Starting in 1940, however, francophone Quebecers began catching up in terms of education, thanks to a series of reforms that compelled staying in school longer. This favoured a shift of capital toward francophone workers and a reduction in the wage gap with anglophones. In 1941, a unilingual francophone worker earned on average 73 per cent of an anglophone worker’s salary. In 1971, this proportion had grown to 84 per cent. By the year 2000, the gap had disappeared entirely.
In fact, these numbers understate the pace of convergence experienced after the 1940s. The first cohort of francophones affected by the reforms of the 1940s actually showed no significant wage penalty relative to anglophones. However, these more educated cohorts only gradually entered the work force, so that there appears to be a delay in reaching parity. In truth, by 1978, there were no longer any significant differences between young francophones and young anglophones.
As was to be expected, the rate of bilingualism among anglophones and allophones also began to increase over this same period. Between 1951 and 1971, the use of French among non-francophones increased by 10 percentage points.
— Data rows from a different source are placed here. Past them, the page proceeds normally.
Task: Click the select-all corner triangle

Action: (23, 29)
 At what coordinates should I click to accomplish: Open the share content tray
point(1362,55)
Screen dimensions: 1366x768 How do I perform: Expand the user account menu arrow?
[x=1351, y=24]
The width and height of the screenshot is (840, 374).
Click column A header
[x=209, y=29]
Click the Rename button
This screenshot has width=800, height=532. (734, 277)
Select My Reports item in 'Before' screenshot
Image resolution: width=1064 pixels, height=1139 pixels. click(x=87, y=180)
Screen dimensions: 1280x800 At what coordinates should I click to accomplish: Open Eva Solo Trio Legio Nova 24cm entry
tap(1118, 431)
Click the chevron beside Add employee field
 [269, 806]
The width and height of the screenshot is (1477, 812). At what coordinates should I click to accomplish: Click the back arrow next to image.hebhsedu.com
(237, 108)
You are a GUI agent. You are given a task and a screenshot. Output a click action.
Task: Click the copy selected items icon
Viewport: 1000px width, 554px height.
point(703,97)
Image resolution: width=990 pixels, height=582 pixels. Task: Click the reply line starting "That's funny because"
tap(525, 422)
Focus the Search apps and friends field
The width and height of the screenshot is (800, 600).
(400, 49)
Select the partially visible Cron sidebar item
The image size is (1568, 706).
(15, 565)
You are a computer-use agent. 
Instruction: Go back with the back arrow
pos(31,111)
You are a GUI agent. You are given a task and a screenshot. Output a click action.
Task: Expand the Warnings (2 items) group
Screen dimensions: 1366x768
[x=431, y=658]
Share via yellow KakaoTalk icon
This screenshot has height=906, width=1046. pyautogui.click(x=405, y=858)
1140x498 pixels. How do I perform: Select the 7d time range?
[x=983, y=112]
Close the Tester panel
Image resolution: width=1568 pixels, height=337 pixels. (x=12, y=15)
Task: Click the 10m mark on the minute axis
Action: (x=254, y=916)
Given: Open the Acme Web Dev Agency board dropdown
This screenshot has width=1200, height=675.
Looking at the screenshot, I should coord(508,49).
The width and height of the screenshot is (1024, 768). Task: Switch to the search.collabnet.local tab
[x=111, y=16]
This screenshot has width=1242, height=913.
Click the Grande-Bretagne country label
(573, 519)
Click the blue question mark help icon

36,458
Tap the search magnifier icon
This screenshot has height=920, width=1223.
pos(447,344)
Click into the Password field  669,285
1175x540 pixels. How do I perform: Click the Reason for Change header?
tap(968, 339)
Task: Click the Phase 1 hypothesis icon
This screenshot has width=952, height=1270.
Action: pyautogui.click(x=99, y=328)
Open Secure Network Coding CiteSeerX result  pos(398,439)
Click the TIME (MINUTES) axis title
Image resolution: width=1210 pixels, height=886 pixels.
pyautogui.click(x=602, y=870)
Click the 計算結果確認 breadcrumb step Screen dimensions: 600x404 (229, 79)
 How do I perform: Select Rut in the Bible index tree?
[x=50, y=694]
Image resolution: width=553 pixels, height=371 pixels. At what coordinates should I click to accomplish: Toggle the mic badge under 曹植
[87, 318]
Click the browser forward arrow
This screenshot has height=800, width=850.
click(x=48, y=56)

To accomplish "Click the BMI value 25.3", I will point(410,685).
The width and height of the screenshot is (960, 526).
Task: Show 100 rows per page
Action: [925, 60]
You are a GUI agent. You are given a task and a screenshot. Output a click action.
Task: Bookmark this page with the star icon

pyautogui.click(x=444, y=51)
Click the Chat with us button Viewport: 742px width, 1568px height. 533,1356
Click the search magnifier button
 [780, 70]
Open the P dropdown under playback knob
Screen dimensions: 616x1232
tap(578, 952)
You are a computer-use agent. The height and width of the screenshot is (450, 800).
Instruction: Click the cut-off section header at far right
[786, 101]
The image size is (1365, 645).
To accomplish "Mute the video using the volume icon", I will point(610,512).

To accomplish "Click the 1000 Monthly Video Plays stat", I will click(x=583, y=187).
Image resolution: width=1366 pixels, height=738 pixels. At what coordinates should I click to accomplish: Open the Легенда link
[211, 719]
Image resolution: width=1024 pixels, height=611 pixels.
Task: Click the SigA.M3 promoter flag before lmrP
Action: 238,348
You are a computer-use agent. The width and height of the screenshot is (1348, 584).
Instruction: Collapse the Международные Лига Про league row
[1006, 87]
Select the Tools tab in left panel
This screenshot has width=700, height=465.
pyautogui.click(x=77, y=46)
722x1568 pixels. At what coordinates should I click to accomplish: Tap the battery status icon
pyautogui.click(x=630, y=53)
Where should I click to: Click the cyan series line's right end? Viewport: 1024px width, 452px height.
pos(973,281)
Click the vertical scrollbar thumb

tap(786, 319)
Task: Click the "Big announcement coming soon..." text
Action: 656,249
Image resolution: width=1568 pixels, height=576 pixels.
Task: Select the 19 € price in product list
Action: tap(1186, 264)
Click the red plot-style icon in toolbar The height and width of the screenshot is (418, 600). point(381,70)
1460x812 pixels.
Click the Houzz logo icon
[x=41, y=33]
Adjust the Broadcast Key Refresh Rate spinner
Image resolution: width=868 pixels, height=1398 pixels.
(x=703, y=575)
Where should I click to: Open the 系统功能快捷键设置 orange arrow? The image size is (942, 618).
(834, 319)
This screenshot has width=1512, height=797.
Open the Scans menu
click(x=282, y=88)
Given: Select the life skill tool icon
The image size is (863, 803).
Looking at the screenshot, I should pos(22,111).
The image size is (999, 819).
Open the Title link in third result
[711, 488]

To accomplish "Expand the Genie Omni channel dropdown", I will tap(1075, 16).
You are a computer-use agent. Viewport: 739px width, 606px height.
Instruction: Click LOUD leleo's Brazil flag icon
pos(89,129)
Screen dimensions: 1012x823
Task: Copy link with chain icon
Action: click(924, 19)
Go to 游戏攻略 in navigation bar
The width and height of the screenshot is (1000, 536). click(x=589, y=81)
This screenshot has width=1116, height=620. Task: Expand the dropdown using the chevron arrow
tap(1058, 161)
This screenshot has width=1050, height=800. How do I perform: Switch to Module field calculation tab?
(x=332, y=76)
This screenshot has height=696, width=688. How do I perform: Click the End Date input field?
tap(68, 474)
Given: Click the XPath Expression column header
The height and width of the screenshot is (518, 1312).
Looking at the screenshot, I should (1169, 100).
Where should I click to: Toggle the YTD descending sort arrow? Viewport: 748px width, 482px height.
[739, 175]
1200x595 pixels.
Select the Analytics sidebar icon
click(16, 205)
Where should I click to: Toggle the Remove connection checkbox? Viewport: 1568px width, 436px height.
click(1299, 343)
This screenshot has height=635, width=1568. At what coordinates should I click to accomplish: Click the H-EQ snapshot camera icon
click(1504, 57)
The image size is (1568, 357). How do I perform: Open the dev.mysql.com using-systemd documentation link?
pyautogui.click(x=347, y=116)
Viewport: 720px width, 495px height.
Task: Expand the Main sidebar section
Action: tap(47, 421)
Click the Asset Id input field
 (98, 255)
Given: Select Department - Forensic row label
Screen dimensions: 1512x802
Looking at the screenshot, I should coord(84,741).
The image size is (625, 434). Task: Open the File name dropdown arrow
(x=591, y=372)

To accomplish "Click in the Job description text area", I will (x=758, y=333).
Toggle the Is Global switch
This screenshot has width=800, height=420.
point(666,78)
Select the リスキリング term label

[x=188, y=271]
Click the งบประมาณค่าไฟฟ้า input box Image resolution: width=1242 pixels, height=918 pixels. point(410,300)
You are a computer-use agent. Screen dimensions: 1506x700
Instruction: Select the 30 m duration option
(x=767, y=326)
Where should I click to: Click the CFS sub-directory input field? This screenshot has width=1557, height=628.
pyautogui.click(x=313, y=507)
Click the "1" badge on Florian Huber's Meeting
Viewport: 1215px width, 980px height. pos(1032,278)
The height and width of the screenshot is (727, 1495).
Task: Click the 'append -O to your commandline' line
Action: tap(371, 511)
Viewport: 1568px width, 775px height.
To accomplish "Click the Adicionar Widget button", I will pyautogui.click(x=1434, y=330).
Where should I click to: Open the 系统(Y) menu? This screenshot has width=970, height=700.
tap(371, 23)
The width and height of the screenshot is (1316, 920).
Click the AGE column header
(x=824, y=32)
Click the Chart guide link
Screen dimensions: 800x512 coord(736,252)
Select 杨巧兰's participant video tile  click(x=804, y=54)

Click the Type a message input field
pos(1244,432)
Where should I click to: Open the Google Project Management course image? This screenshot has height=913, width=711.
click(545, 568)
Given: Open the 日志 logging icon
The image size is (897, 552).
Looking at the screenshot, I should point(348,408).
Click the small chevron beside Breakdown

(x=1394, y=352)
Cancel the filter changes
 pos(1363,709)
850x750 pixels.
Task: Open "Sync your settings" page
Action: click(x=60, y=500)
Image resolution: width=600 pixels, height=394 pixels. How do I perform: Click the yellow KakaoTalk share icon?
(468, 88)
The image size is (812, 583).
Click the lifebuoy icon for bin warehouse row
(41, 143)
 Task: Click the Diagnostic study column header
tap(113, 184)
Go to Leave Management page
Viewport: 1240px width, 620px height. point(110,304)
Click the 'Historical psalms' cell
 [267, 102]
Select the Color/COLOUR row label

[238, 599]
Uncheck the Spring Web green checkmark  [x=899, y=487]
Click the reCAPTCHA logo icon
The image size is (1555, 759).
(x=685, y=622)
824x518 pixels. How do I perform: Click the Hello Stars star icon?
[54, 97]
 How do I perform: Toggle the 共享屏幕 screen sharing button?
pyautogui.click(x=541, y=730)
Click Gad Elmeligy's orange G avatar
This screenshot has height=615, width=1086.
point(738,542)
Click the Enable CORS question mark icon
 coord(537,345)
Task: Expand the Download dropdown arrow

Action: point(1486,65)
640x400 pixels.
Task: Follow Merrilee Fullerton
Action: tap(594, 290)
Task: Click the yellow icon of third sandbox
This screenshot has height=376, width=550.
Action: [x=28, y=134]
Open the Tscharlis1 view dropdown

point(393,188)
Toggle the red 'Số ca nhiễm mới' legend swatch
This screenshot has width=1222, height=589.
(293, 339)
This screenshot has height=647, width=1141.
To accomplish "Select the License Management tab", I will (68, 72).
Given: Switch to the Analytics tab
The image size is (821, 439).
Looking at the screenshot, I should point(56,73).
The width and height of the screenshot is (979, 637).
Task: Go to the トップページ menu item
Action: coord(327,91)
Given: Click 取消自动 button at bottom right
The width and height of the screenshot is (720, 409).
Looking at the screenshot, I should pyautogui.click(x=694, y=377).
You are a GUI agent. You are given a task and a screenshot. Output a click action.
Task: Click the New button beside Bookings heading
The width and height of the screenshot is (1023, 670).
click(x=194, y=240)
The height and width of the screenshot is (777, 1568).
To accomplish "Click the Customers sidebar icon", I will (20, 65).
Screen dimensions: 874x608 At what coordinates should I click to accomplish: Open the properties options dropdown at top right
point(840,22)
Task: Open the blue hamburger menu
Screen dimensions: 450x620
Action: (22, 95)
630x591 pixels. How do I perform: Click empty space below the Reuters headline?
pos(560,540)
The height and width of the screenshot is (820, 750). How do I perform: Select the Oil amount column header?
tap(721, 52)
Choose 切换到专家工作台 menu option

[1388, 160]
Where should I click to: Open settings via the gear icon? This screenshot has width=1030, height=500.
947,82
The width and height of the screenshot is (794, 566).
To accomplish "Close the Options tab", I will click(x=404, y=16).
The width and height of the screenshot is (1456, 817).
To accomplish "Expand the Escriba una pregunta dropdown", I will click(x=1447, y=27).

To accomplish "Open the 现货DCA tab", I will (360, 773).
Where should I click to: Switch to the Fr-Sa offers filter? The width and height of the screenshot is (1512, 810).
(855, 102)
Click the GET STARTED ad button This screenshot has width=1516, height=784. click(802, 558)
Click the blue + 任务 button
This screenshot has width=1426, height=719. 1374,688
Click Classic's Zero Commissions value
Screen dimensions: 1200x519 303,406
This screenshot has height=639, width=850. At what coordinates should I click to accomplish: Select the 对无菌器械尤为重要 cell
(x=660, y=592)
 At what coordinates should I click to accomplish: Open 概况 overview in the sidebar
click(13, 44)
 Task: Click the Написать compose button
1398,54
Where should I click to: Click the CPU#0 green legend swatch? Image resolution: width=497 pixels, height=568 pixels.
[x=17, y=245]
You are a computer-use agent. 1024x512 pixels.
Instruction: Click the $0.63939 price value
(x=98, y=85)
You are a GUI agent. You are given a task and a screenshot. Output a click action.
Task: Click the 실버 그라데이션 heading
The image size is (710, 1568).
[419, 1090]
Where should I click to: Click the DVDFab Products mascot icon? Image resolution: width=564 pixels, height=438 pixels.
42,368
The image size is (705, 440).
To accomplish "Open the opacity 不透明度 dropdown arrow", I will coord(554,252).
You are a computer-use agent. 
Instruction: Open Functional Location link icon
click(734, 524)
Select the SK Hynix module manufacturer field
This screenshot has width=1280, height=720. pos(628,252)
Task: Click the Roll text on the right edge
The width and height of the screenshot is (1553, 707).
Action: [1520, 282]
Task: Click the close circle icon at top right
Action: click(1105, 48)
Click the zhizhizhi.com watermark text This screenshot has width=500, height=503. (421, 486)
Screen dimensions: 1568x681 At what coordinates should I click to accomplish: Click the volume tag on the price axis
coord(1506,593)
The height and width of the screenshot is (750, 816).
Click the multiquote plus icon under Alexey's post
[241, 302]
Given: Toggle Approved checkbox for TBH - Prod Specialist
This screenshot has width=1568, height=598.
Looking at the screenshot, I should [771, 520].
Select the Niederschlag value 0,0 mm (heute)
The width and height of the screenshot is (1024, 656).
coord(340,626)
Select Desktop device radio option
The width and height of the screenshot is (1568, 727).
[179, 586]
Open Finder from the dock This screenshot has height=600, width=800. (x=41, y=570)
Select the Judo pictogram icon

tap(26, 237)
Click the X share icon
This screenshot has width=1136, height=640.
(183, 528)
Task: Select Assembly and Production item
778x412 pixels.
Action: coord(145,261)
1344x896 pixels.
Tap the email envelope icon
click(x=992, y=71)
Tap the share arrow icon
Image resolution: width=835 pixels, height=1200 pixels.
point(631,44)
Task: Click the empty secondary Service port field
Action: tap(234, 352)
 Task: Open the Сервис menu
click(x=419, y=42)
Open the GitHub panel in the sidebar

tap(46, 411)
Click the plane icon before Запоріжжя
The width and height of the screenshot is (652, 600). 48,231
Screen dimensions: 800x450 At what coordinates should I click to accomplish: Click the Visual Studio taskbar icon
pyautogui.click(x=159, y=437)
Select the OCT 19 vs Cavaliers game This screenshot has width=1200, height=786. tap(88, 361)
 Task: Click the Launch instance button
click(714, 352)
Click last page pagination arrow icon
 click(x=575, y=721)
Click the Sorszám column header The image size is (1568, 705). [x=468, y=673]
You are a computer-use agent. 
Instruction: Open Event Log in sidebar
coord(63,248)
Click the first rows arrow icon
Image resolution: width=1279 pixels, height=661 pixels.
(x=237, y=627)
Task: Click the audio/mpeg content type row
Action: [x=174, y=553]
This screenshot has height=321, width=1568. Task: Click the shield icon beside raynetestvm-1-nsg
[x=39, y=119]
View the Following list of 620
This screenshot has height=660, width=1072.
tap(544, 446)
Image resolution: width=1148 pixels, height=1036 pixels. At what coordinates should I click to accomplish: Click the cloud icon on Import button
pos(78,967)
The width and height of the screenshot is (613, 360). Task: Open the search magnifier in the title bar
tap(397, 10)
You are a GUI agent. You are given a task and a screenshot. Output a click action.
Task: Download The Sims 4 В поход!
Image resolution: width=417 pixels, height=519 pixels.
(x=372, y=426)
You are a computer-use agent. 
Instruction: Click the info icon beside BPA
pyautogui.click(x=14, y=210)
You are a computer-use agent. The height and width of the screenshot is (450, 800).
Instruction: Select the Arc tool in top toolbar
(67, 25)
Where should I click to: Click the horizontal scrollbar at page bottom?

And after 1971, these increases continued at more or less the same rate. While Bill 101 — the so-called charter of the French language in Quebec — had something to do with this, the catching-up had begun well before the bill’s adoption in 1977. In other words, the key to the growing demographic vitality of the French language was its increased economic vitality.
Today, while new measures are being considered, why not draw the appropriate lessons from the province’s past? Quebec’s educational system remains profoundly imperfect. Francophones still lag behind anglophones in terms of high school graduation rates, which in 2013 stood at 75 per cent for francophones versus 84.5 per cent for anglophones. Why not tackle this problem, which is important in its own right, and in doing so also reap the benefits of boosting the vitality of the French language?
A recent article in the Journal of Institutional Economics shows that reducing taxes and regulatory burdens not only makes educational investments more profitable on a personal level, but also makes such investments more accessible to people lower down on the income ladder. Such an approach would make Quebecers richer, which would in turn make it more attractive for immigrants to learn French in order to interact with these richer individuals.
Coercive measures have little chance of achieving the desired objective. It is the more roundabout but in the long run more secure path of greater economic vitality that will take us where we want to go.
Vincent Geloso is Associate Researcher at the MEI and the author of “Linguistic Vitality by Other Means.” The views reflected in this op-ed are his own.